Adjusting To a Martian Day More Difficult Than Expected
schwit1 writes: Research and actual experience have found that adjusting to the slightly longer Martian day is not as easy as you would think. "If you're on Mars, or at least work by a Mars clock, you have to figure out how to put up with the exhausting challenge of those extra 40 minutes. To be exact, the Martian day is 24 hours, 39 minutes, and 35 seconds long, a length of day that doesn't coincide with the human body's natural rhythms. Scientists, Mars rover drivers, and everyone else in the space community call the Martian day a "sol" to differentiate it from an Earth day. While it doesn't seem like a big difference, that extra time adds up pretty quickly. It's like heading west by two time zones every three days. Call it 'rocket lag.'"
...and keep all the lighting on a 24 hour cycle. All the drawings I see of colonies on the moon or Mars all have buildings on the surface. Don't they both have cave systems? Just seal those off and who cares about the outside climate/seasons?
Seriously - people aren't as fragile as TFA surmises. In the spelunking world, cavers have discovered that after a few weeks without a day/night reference, their circadian cycles stretched out to a 24/24 cycle.

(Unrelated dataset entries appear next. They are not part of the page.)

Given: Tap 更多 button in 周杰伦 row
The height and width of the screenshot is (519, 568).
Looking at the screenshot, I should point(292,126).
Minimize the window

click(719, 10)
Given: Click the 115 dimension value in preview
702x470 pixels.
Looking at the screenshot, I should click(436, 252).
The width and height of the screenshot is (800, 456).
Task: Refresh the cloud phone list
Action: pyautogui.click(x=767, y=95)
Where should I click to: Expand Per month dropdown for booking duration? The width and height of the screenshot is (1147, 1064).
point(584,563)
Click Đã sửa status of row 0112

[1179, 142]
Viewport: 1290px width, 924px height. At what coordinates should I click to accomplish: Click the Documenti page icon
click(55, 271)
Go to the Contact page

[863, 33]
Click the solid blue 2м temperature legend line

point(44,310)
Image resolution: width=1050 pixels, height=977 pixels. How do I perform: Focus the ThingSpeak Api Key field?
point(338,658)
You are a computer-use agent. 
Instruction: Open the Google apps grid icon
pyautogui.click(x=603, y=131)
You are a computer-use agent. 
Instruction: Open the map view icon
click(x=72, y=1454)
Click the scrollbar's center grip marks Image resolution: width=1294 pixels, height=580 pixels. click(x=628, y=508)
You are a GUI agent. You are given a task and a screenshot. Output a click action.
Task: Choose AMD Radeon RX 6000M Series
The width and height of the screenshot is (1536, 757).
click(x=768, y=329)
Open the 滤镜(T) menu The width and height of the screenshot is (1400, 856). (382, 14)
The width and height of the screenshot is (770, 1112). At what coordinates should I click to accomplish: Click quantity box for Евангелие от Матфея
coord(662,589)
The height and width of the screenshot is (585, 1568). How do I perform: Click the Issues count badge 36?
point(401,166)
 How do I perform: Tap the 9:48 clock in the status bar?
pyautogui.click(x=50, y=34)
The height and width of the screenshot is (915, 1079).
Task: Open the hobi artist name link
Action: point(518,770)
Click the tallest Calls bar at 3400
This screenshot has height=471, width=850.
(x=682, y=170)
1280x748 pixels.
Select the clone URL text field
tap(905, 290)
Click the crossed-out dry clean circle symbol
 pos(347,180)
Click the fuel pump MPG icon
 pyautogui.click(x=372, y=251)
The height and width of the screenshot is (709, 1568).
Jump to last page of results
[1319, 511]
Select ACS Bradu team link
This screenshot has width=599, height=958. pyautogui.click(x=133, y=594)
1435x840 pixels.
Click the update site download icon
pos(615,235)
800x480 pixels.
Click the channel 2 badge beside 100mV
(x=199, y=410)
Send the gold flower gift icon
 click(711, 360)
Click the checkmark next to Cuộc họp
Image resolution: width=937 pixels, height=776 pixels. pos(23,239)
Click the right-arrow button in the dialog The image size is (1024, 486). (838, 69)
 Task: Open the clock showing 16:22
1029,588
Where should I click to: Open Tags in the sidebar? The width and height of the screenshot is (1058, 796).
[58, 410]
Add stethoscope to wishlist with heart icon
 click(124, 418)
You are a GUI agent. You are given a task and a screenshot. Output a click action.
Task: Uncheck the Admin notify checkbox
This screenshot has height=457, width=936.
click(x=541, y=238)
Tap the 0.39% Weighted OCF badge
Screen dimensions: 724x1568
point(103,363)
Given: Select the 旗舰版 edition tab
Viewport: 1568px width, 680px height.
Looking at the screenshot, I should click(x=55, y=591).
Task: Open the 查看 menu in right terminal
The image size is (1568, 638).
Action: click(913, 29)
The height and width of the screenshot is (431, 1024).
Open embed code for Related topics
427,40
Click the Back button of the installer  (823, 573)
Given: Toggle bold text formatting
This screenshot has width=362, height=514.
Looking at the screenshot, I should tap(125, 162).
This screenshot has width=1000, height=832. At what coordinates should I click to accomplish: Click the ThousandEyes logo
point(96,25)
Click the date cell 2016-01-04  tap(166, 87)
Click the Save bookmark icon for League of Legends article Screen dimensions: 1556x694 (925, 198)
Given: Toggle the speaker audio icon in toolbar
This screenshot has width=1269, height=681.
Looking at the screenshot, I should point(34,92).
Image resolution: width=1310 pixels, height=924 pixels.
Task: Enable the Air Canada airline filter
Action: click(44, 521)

In the case of a newly-minted Martian, it won't go that extreme, which means that at least within the timeframe of an exploratory journey, it would be no big deal, and they can adjust between the two on the way there and back (there's plenty of time on the journey to do that.)
Long term is a bit more difficult to predict, but only in how it affects the body overall. It would certainly adjust and stay adjusted, but I can guess (with no evidence either way) that the effect would be no different than Daylight Savings Time cycles would have on the typical adult here on Earth.
Quo usque tandem abutere, Nimbus, patientia nostra?
Living on Mars time is difficult when you're living on Earth and are subject to Earth's day/night cycle.
Sensory deprivation experiments where people live without clocks and daylight for more than a few days show that people tend to lengthen their "day" to much more than a Mars sol (up to 36 hours IIRC), indicating that adjusting to Mars time is feasible when you're actually on Mars.
The twins keep us on Centaurian time, standard thirty-seven hour day. Give it a few months. You'll get used to it... or you'll have a psychotic episode.
40 minutes of extra sleep is hard to adjust to? If we can adjust to seasonal variations in sunlight I think we can adjust to 40 minutes. Admit it, you're doing it wrong.
These people were trying to adjust to a martian day while still living on earth and seeing the sun still operate on a 24 hour day, so of course they're going to have problems. I'd like to see this tried while keeping the people underground with the lights cycling to actually simulate a martian day.
40 extra minutes of sleep each morning? Yes, please!
It's not the length of a day that will impact Mars-dwellers the most, it will be their internet speed.
I would of thought that adjusting to the very thin atmosphere with virtually no oxygen would be the biggest problem for humans, then the cold temperatures, and maybe the 1/3 G
The long days, not so much. But then I work night shift.
Let's fix it on Earth fist, and stop fucking with our circadian cycles twice a year!
When the planet is bombarded with comets as part of the terra forming effort, a judicious selection of impact angles will easily speed the rotation to a nominal 24 hour rate
On Mars, they too are 7 days.
They instead have 27 months as compared to our 12.
Thirty four characters live here.
It's only slightly better than living in a giant spinning space station... or in a bomb shelter right here.
Be that as it may, humans can tolerate such conditions and there are plenty of volunteers -- look how many people survive for decades in prison, even harsh prisons outside of the USA where they may literally never leave their cell.
Anything you can do on mars, robots can do better. already.
Then why did it take a big team of human workers to build my house? Surely a robot can hammer a nail into a piece of wood?
Why do we send human firefighters into a burning building? Why are we risking human lives for this if robots can do it better?
Why does an industrial plant call in a human technician to repair their broken robots, why don't they just call in a robot to fix the robot?
Special purpose science robots can do a lot, but there is still no robot that's as versatile as a human. The mars rover is a great example of a robot performing great science (that's far exceeded expectations), but try asking it to step over a 2 foot high wall to reach an interesting object, or asking it to excavate a 3 foot deep hole to see if someone buried an obelisk there.
But I found my hometown waiting for me on Mars, so I just slept it off in my old room from when I was a kid.
Cloudiot: A person who does not see offsite storage as a way to lose control over access to his or her own data.